←back to thread

1764 points fatihky | 2 comments | | HN request time: 0.493s | source
Show context
greyman ◴[] No.12702663[source]
I once coded chess playing algorithm for fun, and can confirm that the recruiter was correct on #9: you count bits by using a lookup table and then sum the results. It's the quickest way. But I am not sure if this is possible to figure out immediately without such experience...
replies(3): >>12702773 #>>12703527 #>>12708596 #
1. gcp ◴[] No.12703527[source]
Ah, the appeal to authority.

It depends, but generally speaking, you are wrong and OP is right that you'd want to benchmark on the actual architecture.

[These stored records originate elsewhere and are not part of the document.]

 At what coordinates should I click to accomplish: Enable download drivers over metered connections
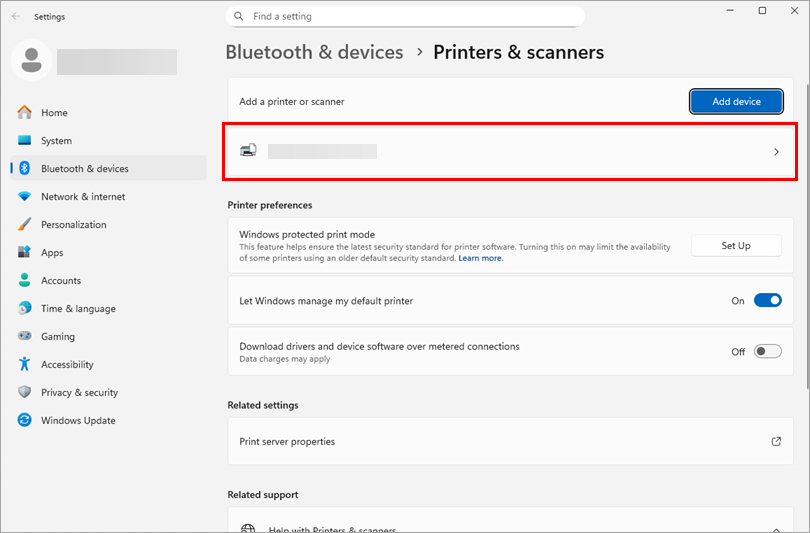pos(767,352)
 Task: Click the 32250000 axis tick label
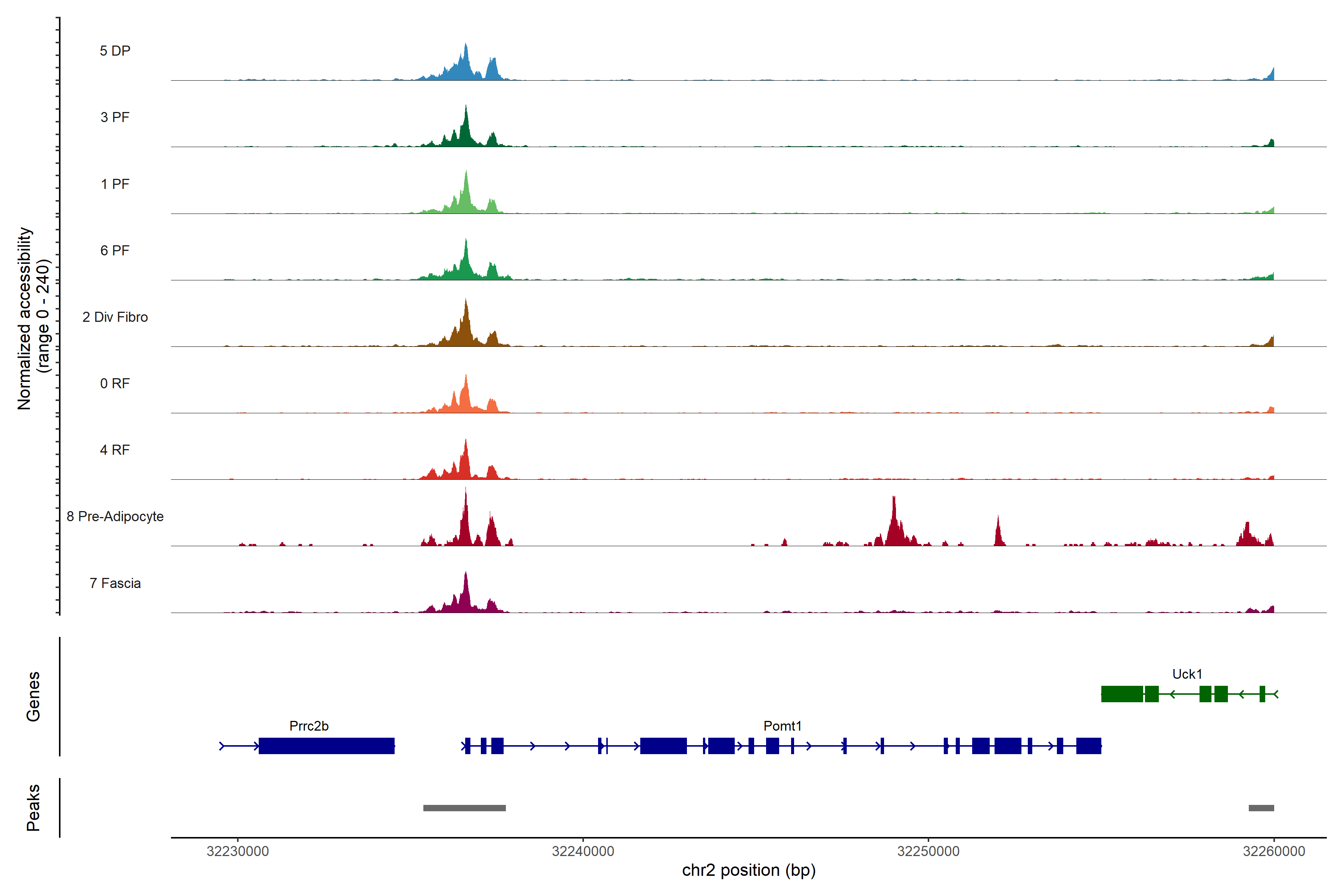[928, 851]
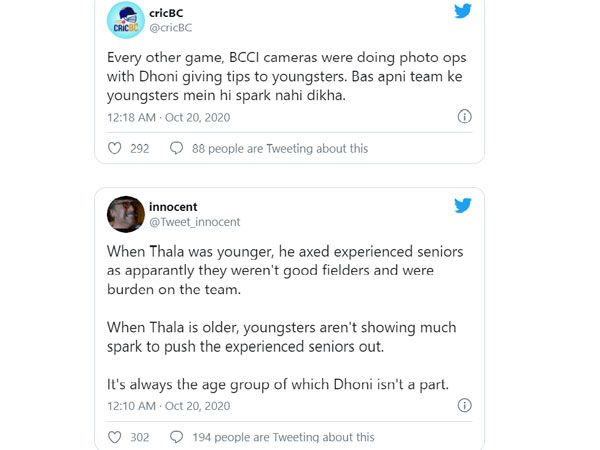Screen dimensions: 600x450
Task: View 194 people are Tweeting about this
Action: [x=283, y=437]
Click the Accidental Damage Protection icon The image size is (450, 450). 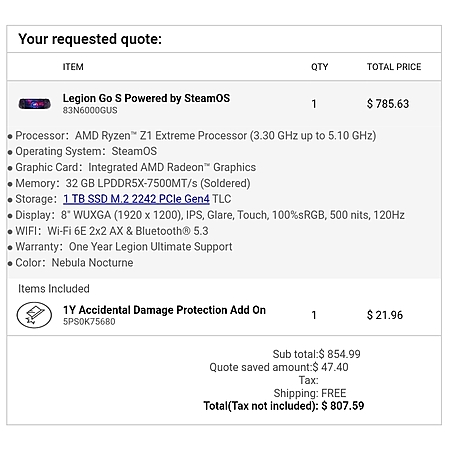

a) First of all, you're probably basing your answer off of experience with 64-bit popcounts. But note the question was about popcounting multiple 16-bit words, not single 64-bit words. This isn't typically what you do in a chessprogram. b) The table has a cache footprint and can be pushed out of L1, which kills that approach in many real programs. c) Modern CPUs have a POPCOUNT instruction. It's slow and limited to one port on most Intel machines, though, so not necessarily always a win either. d) Lacking POPCOUNT, and with cache pressure, the SWAR approaches are good, especially if you can compute multiple results at once. With AVX2 it becomes especially interesting. f) If the the expectation is that many of the numbers are zero, a simple loop will win.

replies(1): >>12712776 #
2. bogomipz ◴[] No.12712776[source]
>"Lacking POPCOUNT, and with cache pressure, the SWAR approaches are good, especially if you can compute multiple results at once"

Can you explain what a SWAR approach is?